ESPE Abstracts

Background: Disorders of Sex Development (DSD) are a rare disease often caused by complex genetic mechanisms, with a wide spectrum of clinical manifestations that lead to a continous evolution of the diagnostic classification. From 2002, In the Veneto Region, all DSD diagnoses have been collected thanks to the creation of a Registry for Rare diseases, including DSD.

Material and Methods: We could retrospectively analyze the etiology distribution of the DSD diagnosed by the Pediatric Endocrinology Unit of University of Padua, which most patients of a large area of the North-Eastern Italy refer to. To analyze the time trend of diagnosis, we considered 3 periods: before 2002, from 2002 to 2009 and from 2010 to 2018. Moreover, we reviewed outpatients' data to obtain the type of diagnosis, the date and the age at diagnosis. DSD were classified following 2005 Chicago Consensus Conference.

Results: in the whole reviewing Registry data we counted 374 new DSD diagnoses. Outpatients' data from 147/374 were obtained. Among them, the distribution of DSD diagnosis was as follows: 58 Sex Chromosome DSD, 34 46,XY DSD and 55 46,XX DSD. In 104 patients, age at diagnosis was available. The median age at diagnosis resulted significantly higher in patients diagnosed between 2010 and 2018 in comparison with the other two periods (P=0.003), with an higher, albeit not significant, frequency of 46, XY DSD diagnosis. Indeed, among the 28 patients with 46, XY DSD in which the date of diagnosis was available, 7% were diagnosed before 2002, 25% between 2002 and 2009 and 66% between 2010 and 2018. The median age at diagnosis was significantly higher in patients diagnosed after 2002 (85%) in comparison to patients diagnosed before 2002 (16%) (P=0.02).
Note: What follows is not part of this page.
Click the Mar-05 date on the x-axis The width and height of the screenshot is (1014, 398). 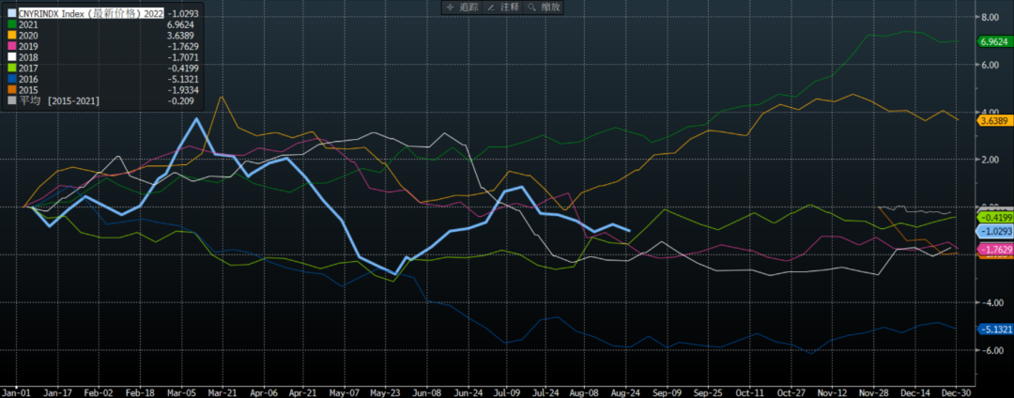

Conclusions: Our analysis showed a trend towards an increase in the total number of DSD diagnoses over the years. With the limit represented by a lack of a Registry, before 2002 nearly all the diagnosis were made at birth, by the evidence of ambiguous genitalia, coming mostly from classical CAH (50%) and Sex Chromosome DSD (35%). We observed a trend towards an higher age at diagnosis in the 2010-2018 period, with an increased in 46,XY DSD diagnosis. We suggest that this different distribution may be due to a progressively wider use of prenatal chromosomal sex determination and a better management of the early adolescence clinical signs by the Pediatric Endocrinologists.The ongoing study of all our patient's data could better define these hypotheses.